··· Information given
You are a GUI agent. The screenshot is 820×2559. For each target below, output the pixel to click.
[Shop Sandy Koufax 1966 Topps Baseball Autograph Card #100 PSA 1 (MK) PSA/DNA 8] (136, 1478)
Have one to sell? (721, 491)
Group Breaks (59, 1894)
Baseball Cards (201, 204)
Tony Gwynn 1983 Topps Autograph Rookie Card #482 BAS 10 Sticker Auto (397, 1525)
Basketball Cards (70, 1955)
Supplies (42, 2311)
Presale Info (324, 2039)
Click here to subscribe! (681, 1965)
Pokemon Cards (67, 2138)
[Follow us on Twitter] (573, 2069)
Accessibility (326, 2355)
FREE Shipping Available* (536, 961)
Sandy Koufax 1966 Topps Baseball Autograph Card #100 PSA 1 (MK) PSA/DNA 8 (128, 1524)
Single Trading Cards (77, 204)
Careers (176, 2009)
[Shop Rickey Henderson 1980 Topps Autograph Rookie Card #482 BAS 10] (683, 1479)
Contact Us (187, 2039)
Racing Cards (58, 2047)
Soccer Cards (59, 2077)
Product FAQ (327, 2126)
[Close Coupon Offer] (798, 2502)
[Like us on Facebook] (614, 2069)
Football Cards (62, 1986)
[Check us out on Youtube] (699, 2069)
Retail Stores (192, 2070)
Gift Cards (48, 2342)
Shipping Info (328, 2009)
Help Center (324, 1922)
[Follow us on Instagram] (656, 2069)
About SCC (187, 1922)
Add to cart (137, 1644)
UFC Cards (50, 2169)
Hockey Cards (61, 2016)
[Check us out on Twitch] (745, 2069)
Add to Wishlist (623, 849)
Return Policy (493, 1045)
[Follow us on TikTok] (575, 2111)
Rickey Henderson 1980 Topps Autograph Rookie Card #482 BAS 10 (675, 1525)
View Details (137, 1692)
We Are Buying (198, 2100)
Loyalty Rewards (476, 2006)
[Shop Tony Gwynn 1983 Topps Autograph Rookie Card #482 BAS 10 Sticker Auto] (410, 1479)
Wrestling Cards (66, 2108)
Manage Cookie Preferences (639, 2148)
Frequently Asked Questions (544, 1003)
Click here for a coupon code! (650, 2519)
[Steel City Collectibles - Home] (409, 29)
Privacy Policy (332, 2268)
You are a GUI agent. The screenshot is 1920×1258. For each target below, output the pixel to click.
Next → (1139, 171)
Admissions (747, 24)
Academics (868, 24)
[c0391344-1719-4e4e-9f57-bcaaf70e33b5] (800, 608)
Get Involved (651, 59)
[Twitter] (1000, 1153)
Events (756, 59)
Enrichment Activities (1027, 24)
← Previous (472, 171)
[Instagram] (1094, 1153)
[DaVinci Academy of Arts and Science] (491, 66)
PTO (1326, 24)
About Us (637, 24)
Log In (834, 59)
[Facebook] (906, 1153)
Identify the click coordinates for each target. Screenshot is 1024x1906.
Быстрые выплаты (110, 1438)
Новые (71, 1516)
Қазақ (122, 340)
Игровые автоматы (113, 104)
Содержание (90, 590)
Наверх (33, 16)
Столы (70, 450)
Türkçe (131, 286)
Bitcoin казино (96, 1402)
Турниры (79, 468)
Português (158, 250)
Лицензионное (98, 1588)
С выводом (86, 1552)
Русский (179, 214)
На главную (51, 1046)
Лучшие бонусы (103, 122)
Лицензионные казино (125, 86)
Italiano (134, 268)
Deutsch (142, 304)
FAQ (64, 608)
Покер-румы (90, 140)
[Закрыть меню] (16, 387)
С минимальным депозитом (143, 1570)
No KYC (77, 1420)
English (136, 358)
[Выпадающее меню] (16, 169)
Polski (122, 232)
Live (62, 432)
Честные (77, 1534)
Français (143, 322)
······
**Task instructions:** Would it be possible to reproduce all the entries exactly as they appear above?

**Answer to this problem:**
You are a GUI agent. The screenshot is 820×2559. For each target below, output the pixel to click.
[Shop Sandy Koufax 1966 Topps Baseball Autograph Card #100 PSA 1 (MK) PSA/DNA 8] (136, 1478)
Have one to sell? (721, 491)
Group Breaks (59, 1894)
Baseball Cards (201, 204)
Tony Gwynn 1983 Topps Autograph Rookie Card #482 BAS 10 Sticker Auto (397, 1525)
Basketball Cards (70, 1955)
Supplies (42, 2311)
Presale Info (324, 2039)
Click here to subscribe! (681, 1965)
Pokemon Cards (67, 2138)
[Follow us on Twitter] (573, 2069)
Accessibility (326, 2355)
FREE Shipping Available* (536, 961)
Sandy Koufax 1966 Topps Baseball Autograph Card #100 PSA 1 (MK) PSA/DNA 8 (128, 1524)
Single Trading Cards (77, 204)
Careers (176, 2009)
[Shop Rickey Henderson 1980 Topps Autograph Rookie Card #482 BAS 10] (683, 1479)
Contact Us (187, 2039)
Racing Cards (58, 2047)
Soccer Cards (59, 2077)
Product FAQ (327, 2126)
[Close Coupon Offer] (798, 2502)
[Like us on Facebook] (614, 2069)
Football Cards (62, 1986)
[Check us out on Youtube] (699, 2069)
Retail Stores (192, 2070)
Gift Cards (48, 2342)
Shipping Info (328, 2009)
Help Center (324, 1922)
[Follow us on Instagram] (656, 2069)
About SCC (187, 1922)
Add to cart (137, 1644)
UFC Cards (50, 2169)
Hockey Cards (61, 2016)
[Check us out on Twitch] (745, 2069)
Add to Wishlist (623, 849)
Return Policy (493, 1045)
[Follow us on TikTok] (575, 2111)
Rickey Henderson 1980 Topps Autograph Rookie Card #482 BAS 10 (675, 1525)
View Details (137, 1692)
We Are Buying (198, 2100)
Loyalty Rewards (476, 2006)
[Shop Tony Gwynn 1983 Topps Autograph Rookie Card #482 BAS 10 Sticker Auto] (410, 1479)
Wrestling Cards (66, 2108)
Manage Cookie Preferences (639, 2148)
Frequently Asked Questions (544, 1003)
Click here for a coupon code! (650, 2519)
[Steel City Collectibles - Home] (409, 29)
Privacy Policy (332, 2268)
You are a GUI agent. The screenshot is 1920×1258. For each target below, output the pixel to click.
Next → (1139, 171)
Admissions (747, 24)
Academics (868, 24)
[c0391344-1719-4e4e-9f57-bcaaf70e33b5] (800, 608)
Get Involved (651, 59)
[Twitter] (1000, 1153)
Events (756, 59)
Enrichment Activities (1027, 24)
← Previous (472, 171)
[Instagram] (1094, 1153)
[DaVinci Academy of Arts and Science] (491, 66)
PTO (1326, 24)
About Us (637, 24)
Log In (834, 59)
[Facebook] (906, 1153)
Identify the click coordinates for each target. Screenshot is 1024x1906.
Быстрые выплаты (110, 1438)
Новые (71, 1516)
Қазақ (122, 340)
Игровые автоматы (113, 104)
Содержание (90, 590)
Наверх (33, 16)
Столы (70, 450)
Türkçe (131, 286)
Bitcoin казино (96, 1402)
Турниры (79, 468)
Português (158, 250)
Лицензионное (98, 1588)
С выводом (86, 1552)
Русский (179, 214)
На главную (51, 1046)
Лучшие бонусы (103, 122)
Лицензионные казино (125, 86)
Italiano (134, 268)
Deutsch (142, 304)
FAQ (64, 608)
Покер-румы (90, 140)
[Закрыть меню] (16, 387)
С минимальным депозитом (143, 1570)
No KYC (77, 1420)
English (136, 358)
[Выпадающее меню] (16, 169)
Polski (122, 232)
Live (62, 432)
Честные (77, 1534)
Français (143, 322)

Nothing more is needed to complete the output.